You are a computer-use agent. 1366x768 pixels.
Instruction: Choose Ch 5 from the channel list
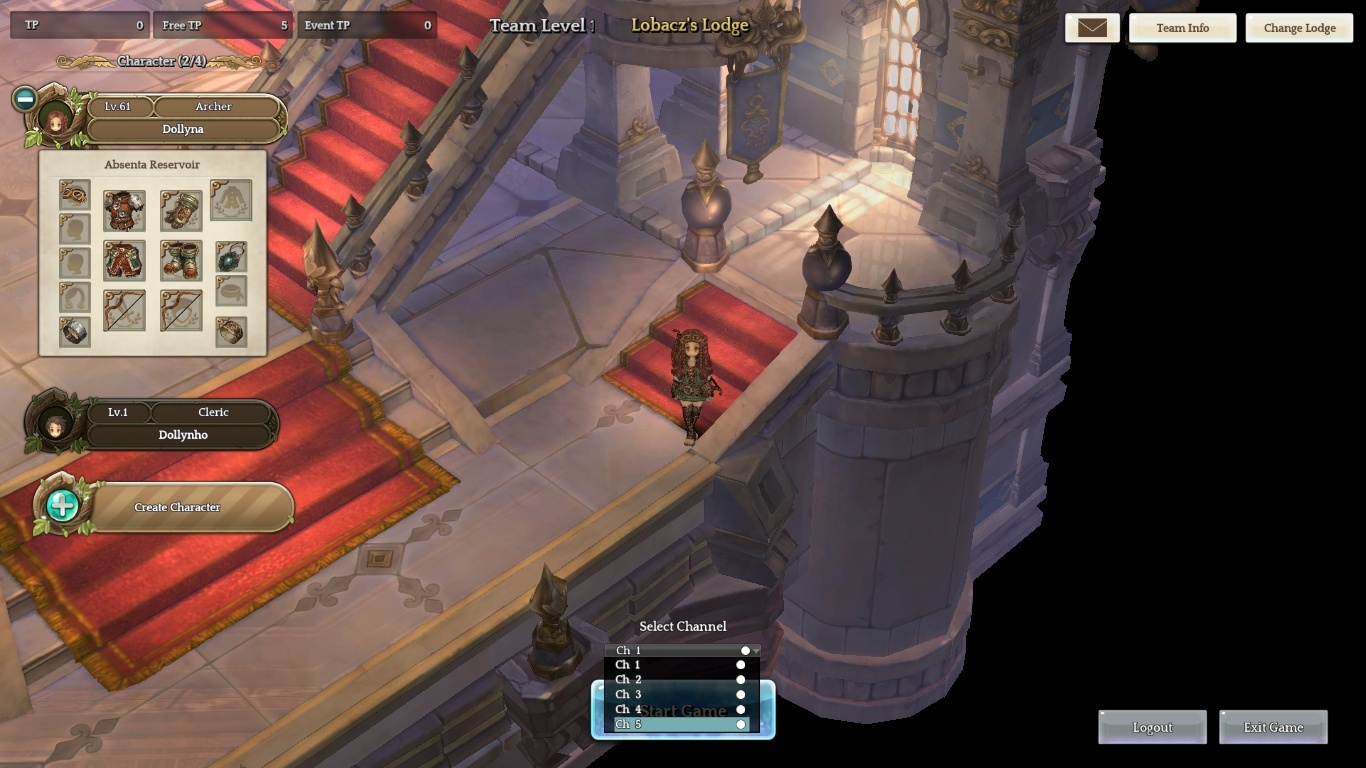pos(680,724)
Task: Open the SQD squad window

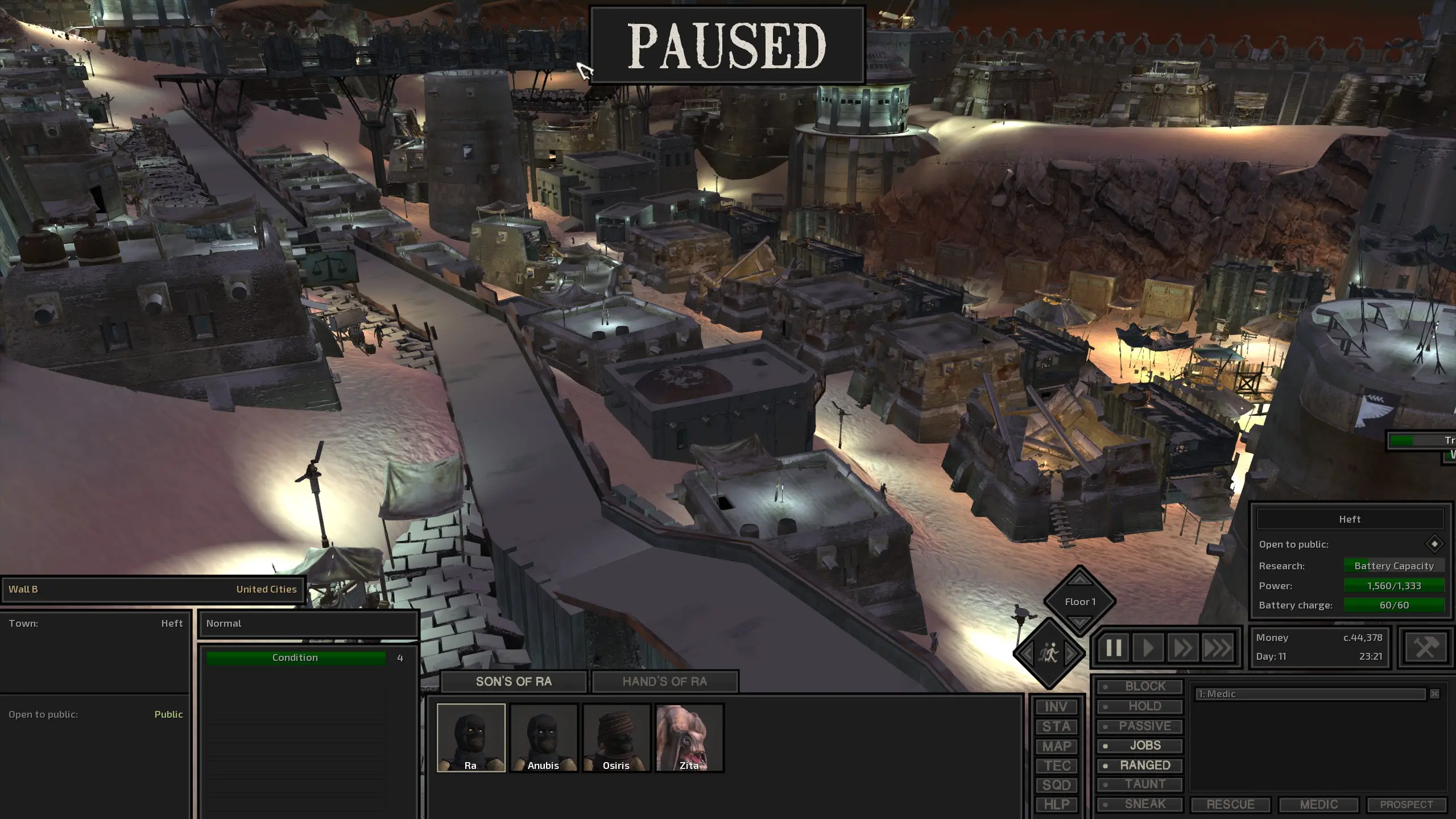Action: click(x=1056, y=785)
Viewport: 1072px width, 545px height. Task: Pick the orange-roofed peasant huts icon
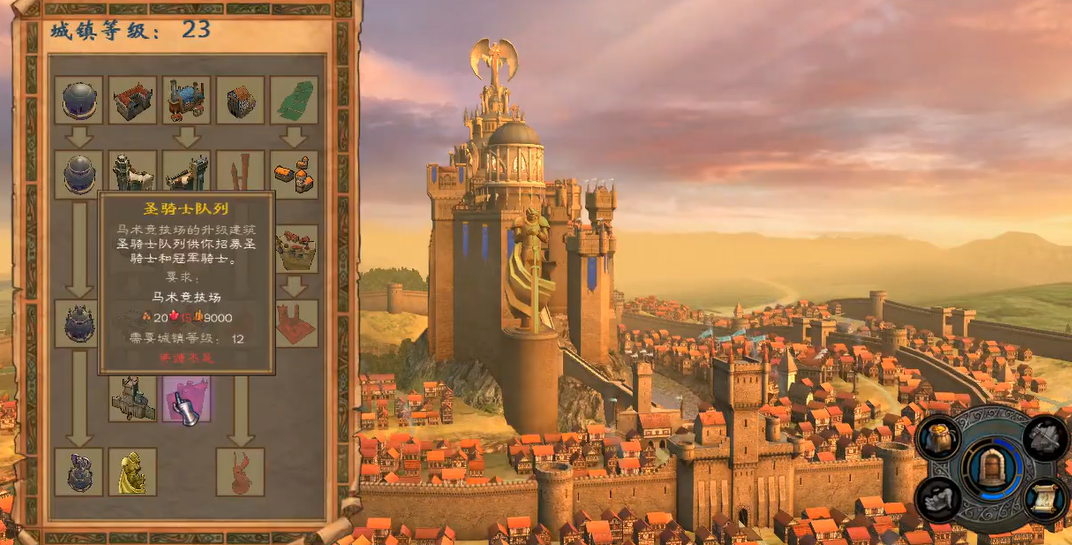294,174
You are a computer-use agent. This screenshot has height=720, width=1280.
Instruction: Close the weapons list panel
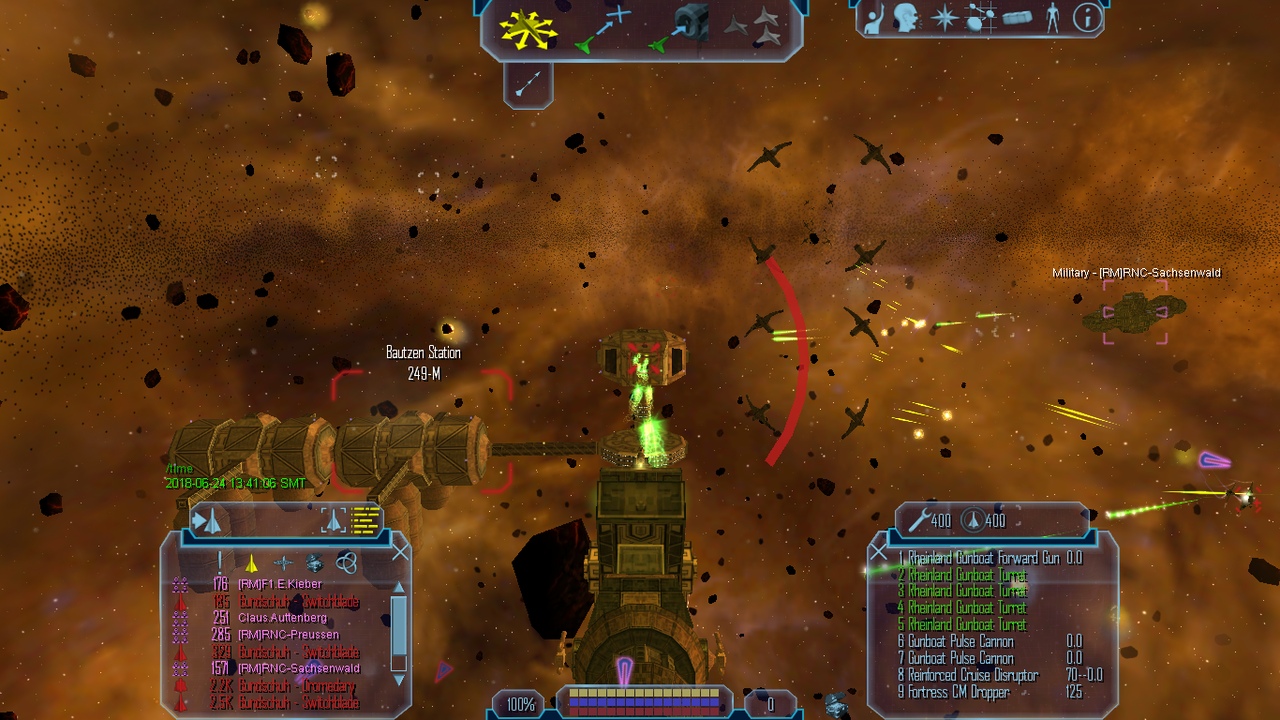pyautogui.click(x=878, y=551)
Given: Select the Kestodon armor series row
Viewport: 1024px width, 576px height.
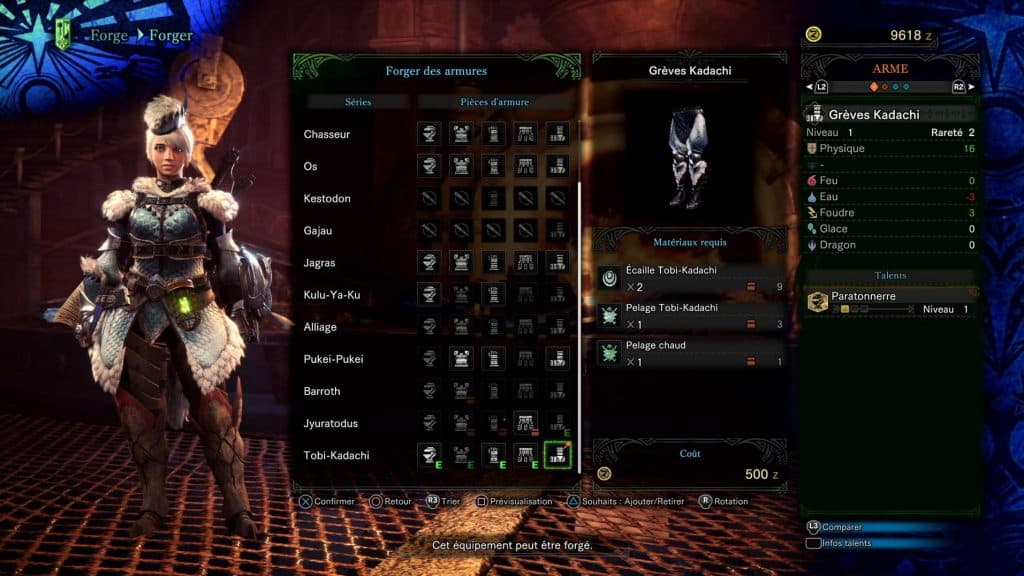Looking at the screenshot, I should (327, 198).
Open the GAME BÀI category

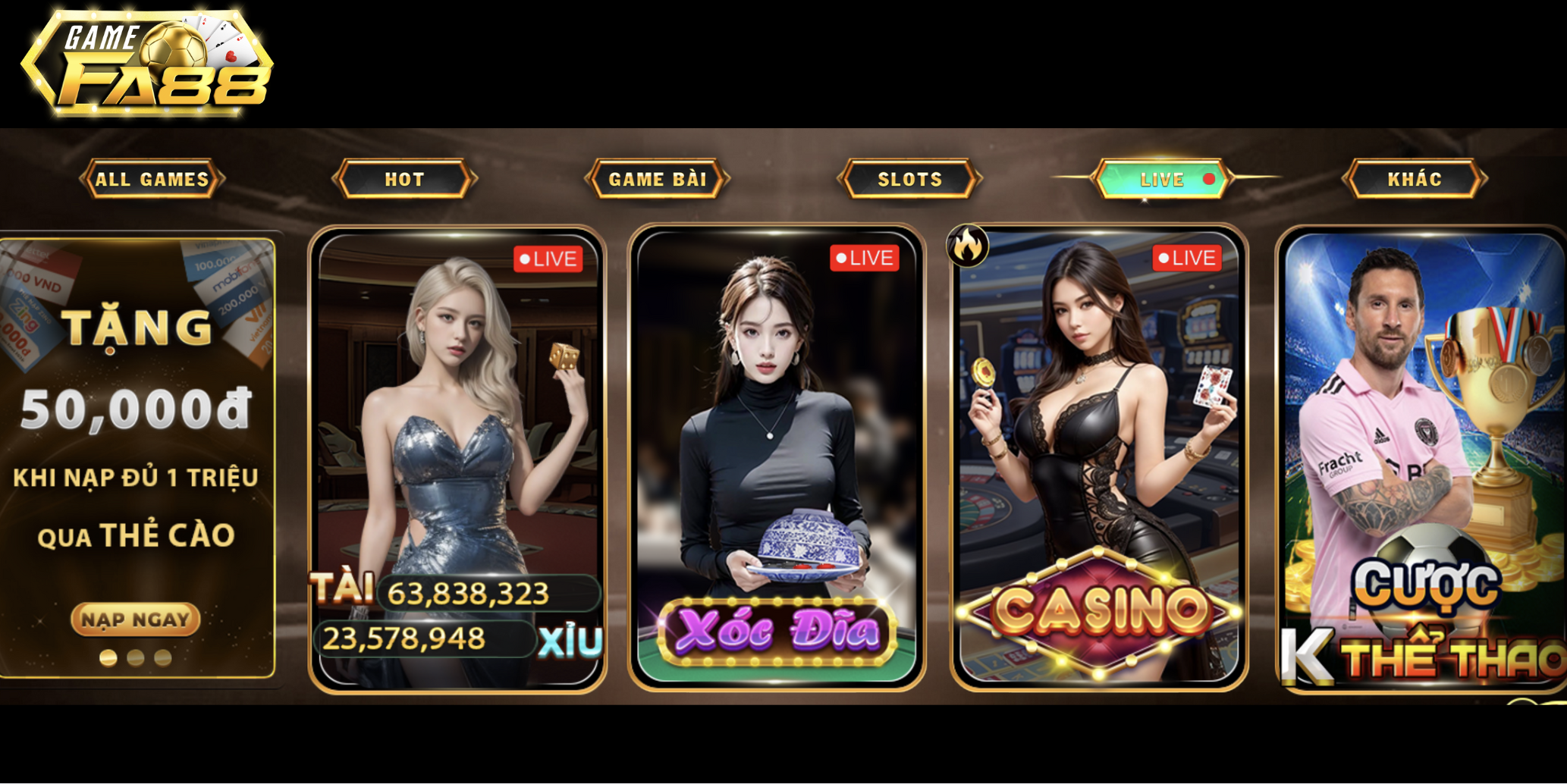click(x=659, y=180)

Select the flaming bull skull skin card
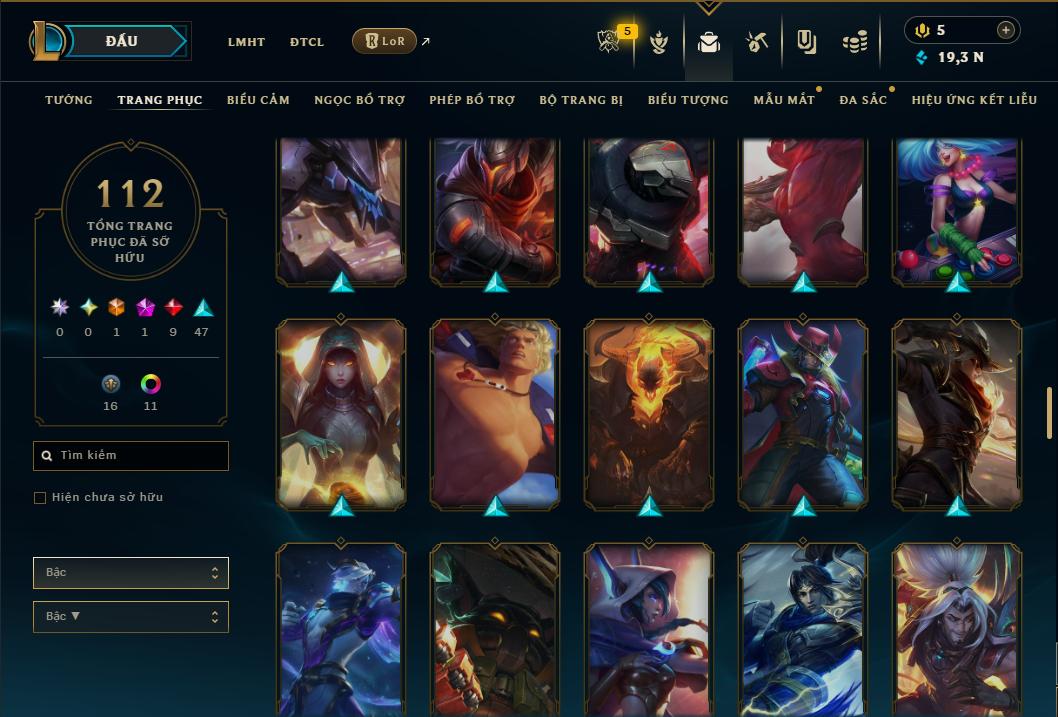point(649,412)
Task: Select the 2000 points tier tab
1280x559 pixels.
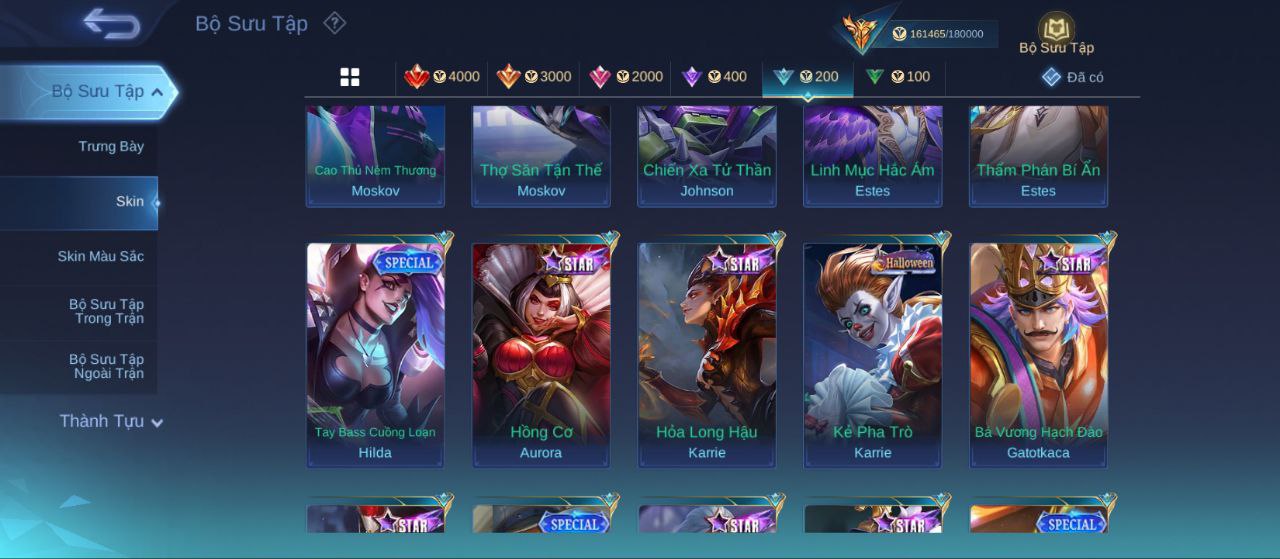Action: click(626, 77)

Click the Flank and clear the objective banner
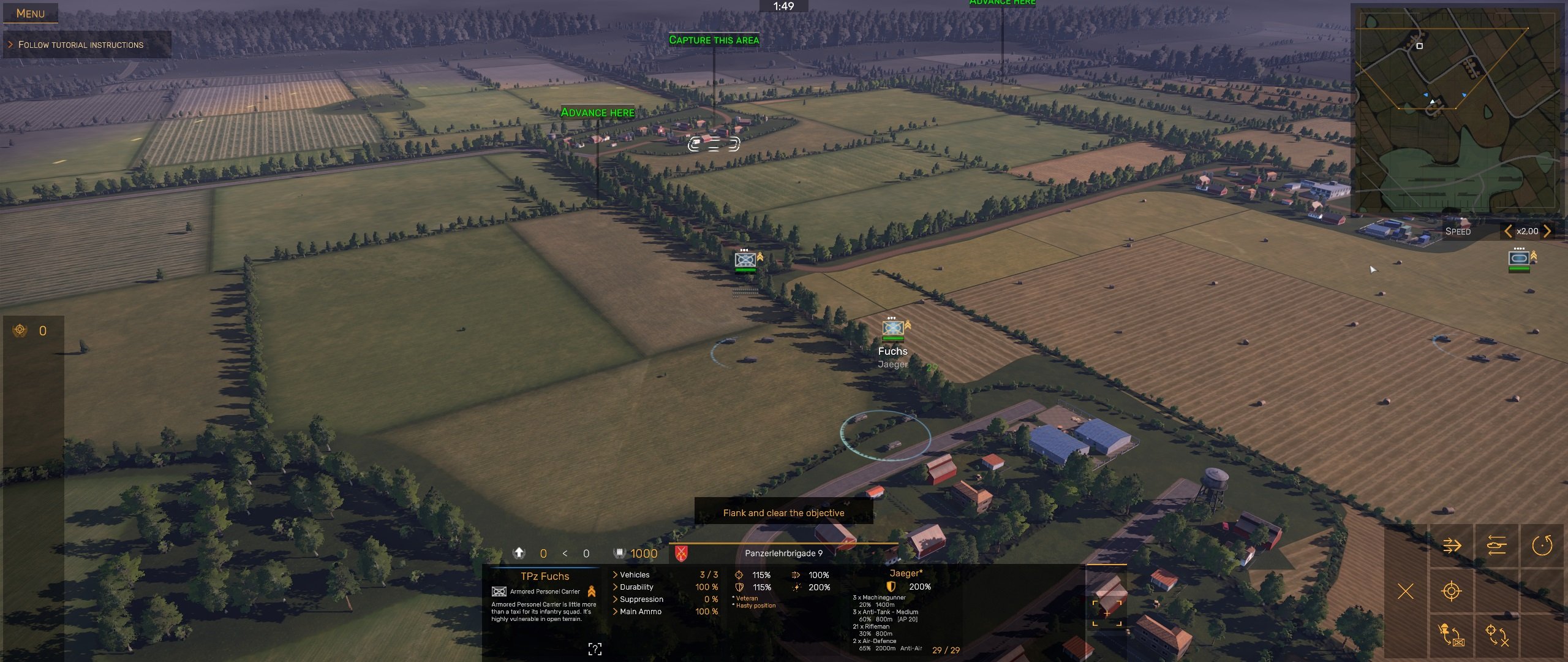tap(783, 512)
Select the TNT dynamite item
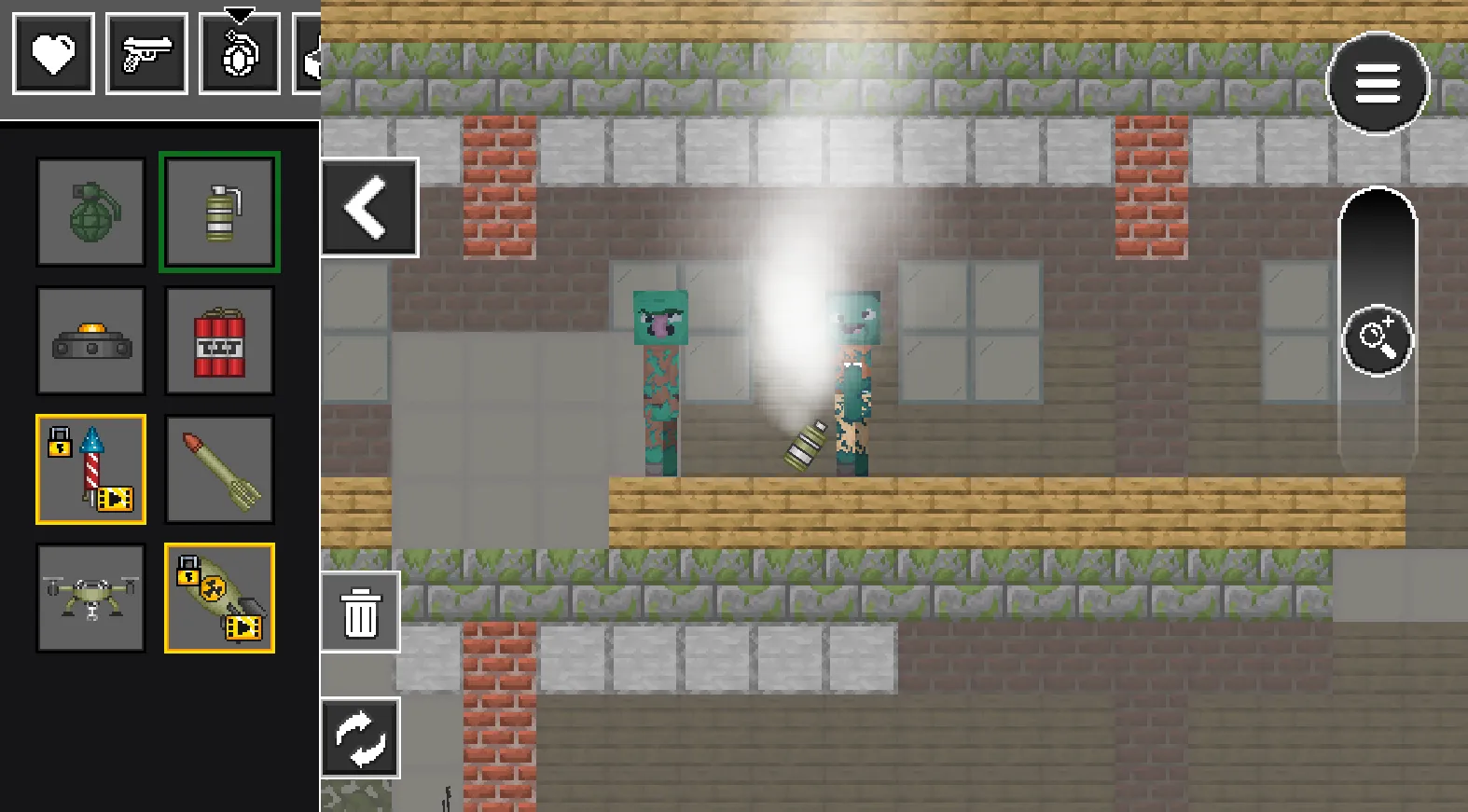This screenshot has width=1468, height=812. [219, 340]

Problem details: Reproduce the listing above word for word, leaving out the pictures.

Result:
You are a computer-use agent. 1366x768 pixels.
Instruction: Choose Ch 5 from the channel list
pos(680,724)
Task: Open the SQD squad window

Action: click(x=1056, y=785)
Viewport: 1072px width, 545px height. Task: Pick the orange-roofed peasant huts icon
294,174
You are a computer-use agent. This screenshot has height=720, width=1280.
Instruction: Close the weapons list panel
pyautogui.click(x=878, y=551)
Given: Select the Kestodon armor series row
Viewport: 1024px width, 576px height.
Looking at the screenshot, I should (327, 198).
Open the GAME BÀI category

click(x=659, y=180)

Select the flaming bull skull skin card
point(649,412)
Task: Select the 2000 points tier tab
1280x559 pixels.
Action: click(626, 77)

Click the Flank and clear the objective banner
tap(783, 512)
Select the TNT dynamite item
This screenshot has width=1468, height=812. [219, 340]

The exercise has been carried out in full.